La mancata prova della condotta dolosamente preordinata alla vessazione ed emarginazione, nonché della molteplicità di comportamenti a carattere persecutorio non legittima il risarcimento del danno per mobbing.
Nota a Cass. (ord.) 29 dicembre 2020, n. 29767
Silvia Rossi
La Corte di Cassazione (ord. 29 dicembre 2020, n. 29767, che dichiara inammissibile il ricorso avverso App. Firenze n. 126/2015) torna a definire il fenomeno del mobbing in relazione al ricorso di una impiegata comunale che sosteneva di essere stata demansionata e mobbizzata sul luogo di lavoro. Nel dettaglio, la lavoratrice aveva denunciato di aver subito una dequalificazione oltre ad una serie di difficoltà nei rapporti lavorativi che la Corte di Appello aveva considerato non sussistenti o non emarginanti, quali la circostanza che il segretario comunale omettesse di salutarla o correggesse taluni atti da lei redatti; il mancato invito alle riunioni di Giunta unitamente alla mera divergenza di opinioni tra quest’ultima e altri responsabili del Comune, inidonei, secondo i giudici, a configurare vessazione.

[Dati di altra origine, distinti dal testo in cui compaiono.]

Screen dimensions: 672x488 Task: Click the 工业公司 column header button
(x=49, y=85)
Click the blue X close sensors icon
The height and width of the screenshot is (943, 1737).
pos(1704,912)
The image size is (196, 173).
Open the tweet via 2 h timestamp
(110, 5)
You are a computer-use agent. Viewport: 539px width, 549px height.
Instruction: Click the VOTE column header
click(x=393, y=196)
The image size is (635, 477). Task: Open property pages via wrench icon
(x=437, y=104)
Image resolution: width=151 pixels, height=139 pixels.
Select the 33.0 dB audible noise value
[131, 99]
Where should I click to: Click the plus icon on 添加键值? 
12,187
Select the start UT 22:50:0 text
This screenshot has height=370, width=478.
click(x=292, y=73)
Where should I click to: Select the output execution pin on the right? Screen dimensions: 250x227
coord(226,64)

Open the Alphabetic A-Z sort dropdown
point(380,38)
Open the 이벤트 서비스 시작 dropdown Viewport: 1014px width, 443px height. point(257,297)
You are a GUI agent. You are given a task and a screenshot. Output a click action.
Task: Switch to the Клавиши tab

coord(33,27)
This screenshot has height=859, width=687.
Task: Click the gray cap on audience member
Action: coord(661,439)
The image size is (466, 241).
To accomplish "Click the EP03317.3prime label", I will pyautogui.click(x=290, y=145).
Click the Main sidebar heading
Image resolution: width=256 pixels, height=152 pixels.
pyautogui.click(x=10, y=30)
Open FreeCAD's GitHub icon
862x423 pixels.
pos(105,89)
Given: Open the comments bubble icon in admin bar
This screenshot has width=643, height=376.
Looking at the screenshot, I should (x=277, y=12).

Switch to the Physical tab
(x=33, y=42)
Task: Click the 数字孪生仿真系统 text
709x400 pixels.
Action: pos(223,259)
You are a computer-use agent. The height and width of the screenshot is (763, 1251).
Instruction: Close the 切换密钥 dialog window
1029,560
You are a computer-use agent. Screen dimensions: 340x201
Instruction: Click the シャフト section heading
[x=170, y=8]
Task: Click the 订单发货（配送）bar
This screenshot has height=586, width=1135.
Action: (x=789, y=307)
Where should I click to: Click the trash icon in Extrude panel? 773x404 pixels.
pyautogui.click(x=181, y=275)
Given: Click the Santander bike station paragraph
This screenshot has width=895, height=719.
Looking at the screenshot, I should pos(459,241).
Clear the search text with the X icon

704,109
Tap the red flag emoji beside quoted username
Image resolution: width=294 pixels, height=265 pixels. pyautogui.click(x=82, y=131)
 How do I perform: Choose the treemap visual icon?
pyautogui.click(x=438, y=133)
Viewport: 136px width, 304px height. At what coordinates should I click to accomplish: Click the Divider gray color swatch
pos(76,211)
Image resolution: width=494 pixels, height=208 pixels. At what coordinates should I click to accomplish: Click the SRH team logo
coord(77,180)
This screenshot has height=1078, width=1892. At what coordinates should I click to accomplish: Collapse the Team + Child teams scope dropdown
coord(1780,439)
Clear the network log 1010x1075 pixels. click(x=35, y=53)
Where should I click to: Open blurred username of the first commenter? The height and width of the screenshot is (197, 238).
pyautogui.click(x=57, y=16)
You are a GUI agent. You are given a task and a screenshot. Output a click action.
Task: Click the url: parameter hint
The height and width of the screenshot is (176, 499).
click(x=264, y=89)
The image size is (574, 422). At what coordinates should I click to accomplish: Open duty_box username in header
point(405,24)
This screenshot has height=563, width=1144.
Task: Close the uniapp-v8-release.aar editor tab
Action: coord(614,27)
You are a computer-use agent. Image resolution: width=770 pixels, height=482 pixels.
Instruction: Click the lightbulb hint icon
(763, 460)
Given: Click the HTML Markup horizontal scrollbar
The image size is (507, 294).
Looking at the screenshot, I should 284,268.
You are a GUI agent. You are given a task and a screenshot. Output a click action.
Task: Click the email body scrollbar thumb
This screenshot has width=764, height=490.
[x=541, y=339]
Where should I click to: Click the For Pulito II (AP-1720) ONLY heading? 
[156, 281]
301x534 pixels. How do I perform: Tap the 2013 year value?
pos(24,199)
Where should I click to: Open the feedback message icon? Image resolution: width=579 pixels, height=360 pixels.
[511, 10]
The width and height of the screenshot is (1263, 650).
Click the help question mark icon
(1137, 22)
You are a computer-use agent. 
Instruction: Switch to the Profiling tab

La Corte ribadisce che il mobbing è riconducibile ad una situazione potenzialmente dannosa e non normativamente tipizzata “consistente in una serie di atti o comportamenti vessatori, protratti nel tempo, posti in essere nei confronti di un lavoratore da parte dei componenti del gruppo di lavoro in cui è inserito o dal suo capo, caratterizzati da un intento di persecuzione ed emarginazione finalizzato all’obiettivo primario di escludere la vittima dal gruppo” (v. Corte Cost. n. 359/2003; Cass. n. 17698/2014 e n. 18927/2012).
In particolare, ai fini della configurabilità della condotta lesiva del datore di lavoro rileva una serie di elementi e cioè: a) l’evento lesivo della salute o della personalità del dipendente; b) la molteplicità delle condotte a carattere persecutorio o illecite o anche lecite se considerate singolarmente, poste in essere “in modo miratamente sistematico e prolungato contro il dipendente con intento vessatorio”; c) il nesso eziologico tra il comportamento del datore di lavoro o del superiore gerarchico e il pregiudizio all’integrità psico-fisica del lavoratore; d) la prova dell’elemento soggettivo, cioè dell’intento persecutorio e sistematico. Tale prova grava sul lavoratore in applicazione del principio generale di cui all’art. 2697 c.c. (Cass. n. 26684/2017).
Nello specifico, la prova di chi assume di avere subito la condotta vessatoria “va ricercato non nell’illegittimità dei singoli atti bensì nell’intento persecutorio che li unifica”. Non è dunque condizione sufficiente “l’accertata esistenza di una dequalificazione o di plurime condotte datoriali illegittime, essendo a tal fine necessario che il lavoratore alleghi e provi, con ulteriori e concreti elementi, che i comportamenti datoriali siano il frutto di un disegno persecutorio unificante, preordinato alla prevaricazione” (Cass. n. 10992/2020). Non sempre, infatti, la conflittualità delle relazioni personali all’interno dell’ufficio comporta l’adozione di provvedimenti al solo fine di mortificare la personalità e la dignità del lavoratore (Cass. n. 26684/2017, cit.).
Nella fattispecie, dal momento che la ricorrente non ha censurato specificamente la decisione della Corte di Appello, limitandosi a dedurre la sussistenza di demansionamento peraltro non provato, quale fattore di per sé stesso integrante mobbing, la Cassazione ha dichiarato inammissibile il ricorso.